One by one. Smacking me hard. In the face, the neck, the chest, the gut and the leg. Bodies. Covering ol’ Marcus up. One by one. I know my little son is one, but I can’t see where. I’m trying to see, looking fer my boy. Don’t know why exactly, but I’m looking. The light breaks into narrow gaps and cracks between the corpses. Those cracks of light fill up with dark, one by one. The weight on my chest and head is something terrible. Then the last crack of light done swallowed up. The weight get heavier and heavier still. A little while pass before the first bit of dusty soil crinkle down though the bodies. I feel it on my hand first. Just a tickle. Then one eye, then the other. Feel it on my tongue. Didn’t know my mouth was open till that.
Quiet.
Awful quiet.
Long, long, awful quiet. Don’t know how long.
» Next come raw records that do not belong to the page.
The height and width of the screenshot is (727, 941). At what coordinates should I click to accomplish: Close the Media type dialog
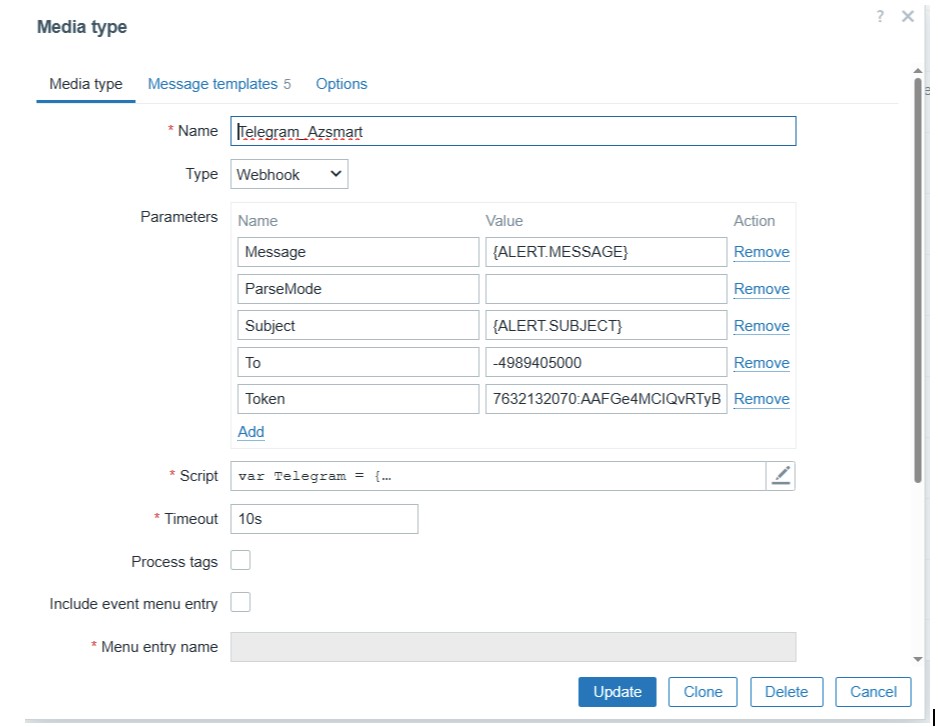pyautogui.click(x=908, y=17)
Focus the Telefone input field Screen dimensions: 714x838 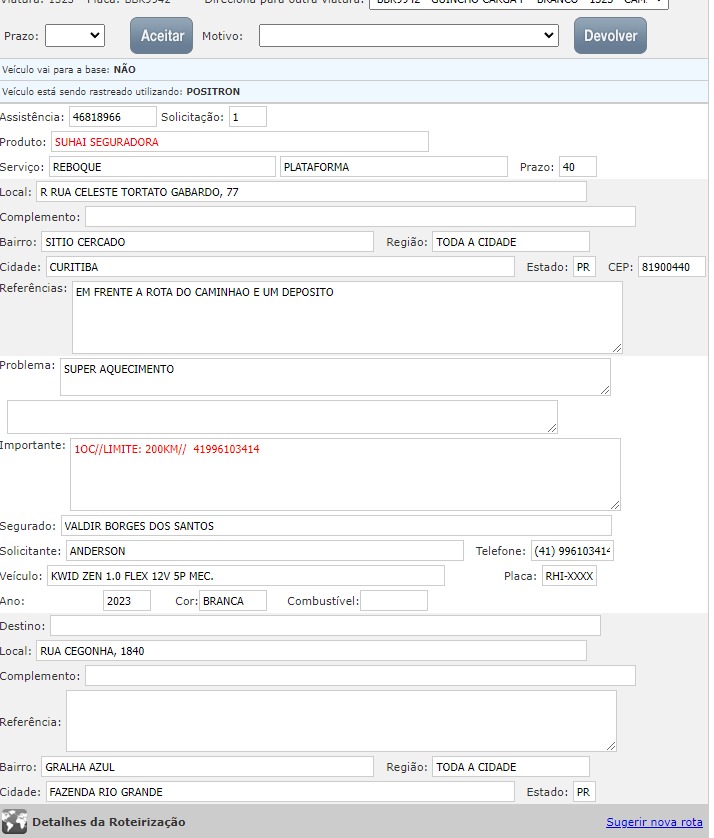(572, 551)
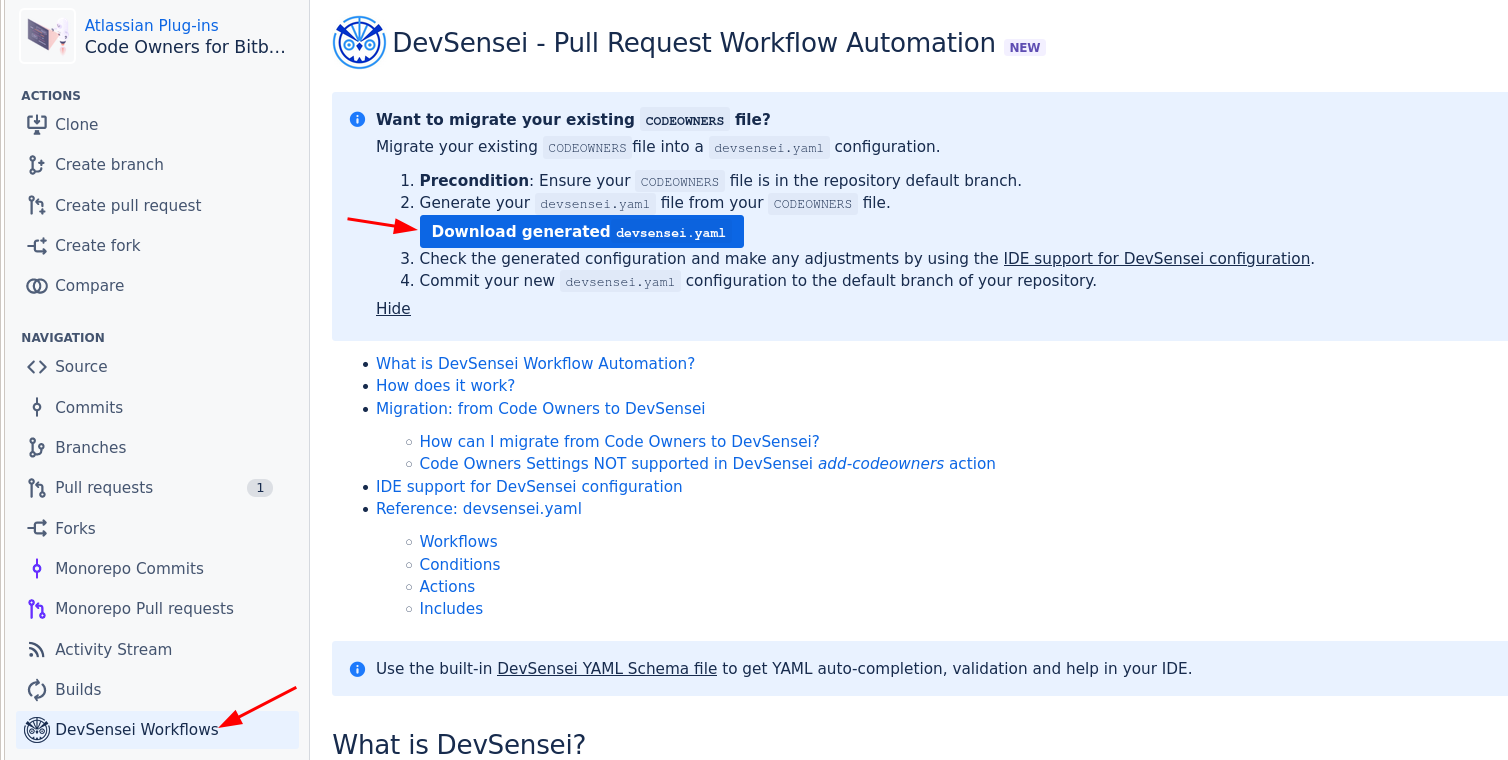Click the Monorepo Pull requests icon
Screen dimensions: 1508x760
pos(37,609)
Malvina was right, sure nuff. I be thinkin’ about my Maria.
Wondering if the fever got her. Feeling sorry about that little dead baby of mine, and that other’n from the country shack. Feeling bad. Real bad. Thinkin’ mebbe I really am dead. Mebbe this my own special hell. What I had coming. What I had coming and what I got. Justice from God on high. I can’t feel my own heart beat. Can’t tell if my chest trine to rise fer air. Can’t tell if my eyes is still open. Dark. Heavy, heavy dark. All I feel is the weight of the dead piled on my chest and legs. Packed down tight with bodies and dirt. Feeling the pressure on every inch of me. A cannonball of fear jumping ’round my skull.